References show that the straight-bar version was available in 1936, 1937 and 1938. It may have been available longer but I haven’t seen literature beyond 1938 featuring it.

Your bike is likely from 1937 or 38 as the 1936 models used a locking collet seat binder as opposed to a standard clamp and bolt

While many bicycles evolved downward from the top of the line model when introduced to a fleet special before being discontinued, the frame you have has an upwardly evolving history.  The earliest versions appear to be heavy duty service models but by 1938 the frame had grown a special tank and took over the lead position that had been vacated by the earlier “Speedline” and “Zep” style models.

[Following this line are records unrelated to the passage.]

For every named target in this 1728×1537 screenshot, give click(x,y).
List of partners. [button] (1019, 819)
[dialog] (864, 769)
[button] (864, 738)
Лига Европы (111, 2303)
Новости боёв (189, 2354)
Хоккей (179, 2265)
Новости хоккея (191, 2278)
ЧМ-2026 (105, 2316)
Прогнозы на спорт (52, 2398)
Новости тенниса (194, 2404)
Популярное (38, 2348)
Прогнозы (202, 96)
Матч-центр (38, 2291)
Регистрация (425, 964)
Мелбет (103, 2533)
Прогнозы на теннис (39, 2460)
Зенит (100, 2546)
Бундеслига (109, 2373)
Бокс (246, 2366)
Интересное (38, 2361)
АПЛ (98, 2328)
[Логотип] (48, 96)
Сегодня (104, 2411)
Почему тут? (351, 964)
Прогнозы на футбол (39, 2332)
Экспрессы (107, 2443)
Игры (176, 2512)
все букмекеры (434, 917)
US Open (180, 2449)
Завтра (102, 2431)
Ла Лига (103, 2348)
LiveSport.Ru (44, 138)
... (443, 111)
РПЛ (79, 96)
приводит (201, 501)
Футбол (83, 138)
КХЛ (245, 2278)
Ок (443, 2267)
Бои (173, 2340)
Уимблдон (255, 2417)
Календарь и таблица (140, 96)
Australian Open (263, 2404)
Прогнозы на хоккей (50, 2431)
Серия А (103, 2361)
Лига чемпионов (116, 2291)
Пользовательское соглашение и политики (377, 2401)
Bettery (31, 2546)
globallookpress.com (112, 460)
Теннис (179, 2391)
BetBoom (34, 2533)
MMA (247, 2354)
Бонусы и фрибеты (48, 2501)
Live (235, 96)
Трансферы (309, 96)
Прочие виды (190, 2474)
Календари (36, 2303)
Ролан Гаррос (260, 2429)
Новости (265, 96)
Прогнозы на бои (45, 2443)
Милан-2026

I’ve placed links to bikes on Dave Stromberger’s and Bicyclebill’s sites to illustrate these models.

1936 catalog

1938 deluxe bicycle

Your Roamer looks less original than the Colson. I don’t believe any of the sheet metal or the fork is OEM and the chain ring is from a 1936 Cleveland Welding bike. It also appears that the joint between the lower top tube and the seat tube may have been repaired with a large filet weld bead. This joint would normally be flush without a bead.

So not a bad beginning, two less common versions of popular frames, both are in restorable condition. The Colson could be restored as is, the Roamer, in addition has potential to be built into a high end model.

Phil


----------



## suhrsc (Jul 12, 2008)

thank you very much phil!
   my thinking is that I'll leave the Roamer as-is  kind of a ride-able barn find

i just took the rack off the back, reversed the seat tube "L" and lower the seat as far as i could get it....has a neat racey style to it now
also hammered out the HUGE dent in the fender

i rebuilt the rear hub which is also a new departure
seems it needs a few more shims in there to take up the slack when going from pedaling to braking

  i believe the sprocket is on backwards? is that true?
in any case i count 24 teeth on it...assuming thats comparable to doubling the teeth on a normal sprocket, its huge and very hard to pedal....but ive been trying!
    i just got a 22tooth from e-bay last night with a similar design so i'll swap that on there and see how it rides
   gona need to find some better pedals and straighten the crank a bit

do these bikes have any value to them when restored?
  my thinking is that i'd like to restore the Trusport but possibly not to original specs, maybe a different color with my own ideas for pinstriping
  would i be hurting its value greatly?
  (not that i intend on selling them anyways!)

i'm guessing that brothers bought these bikes together in say 1938....both came from the same person at a swap meet, $40 for the pair of them!
   and both were red it appears originally and then black over that

the roamer seems to have blue fenders on it?
  anyways, thanks alot for the help

would some of these books available through the site be beneficial to me?
   im not so into the schwinns but these off brands I'd love to read more about

thanks alot!
  Zach


----------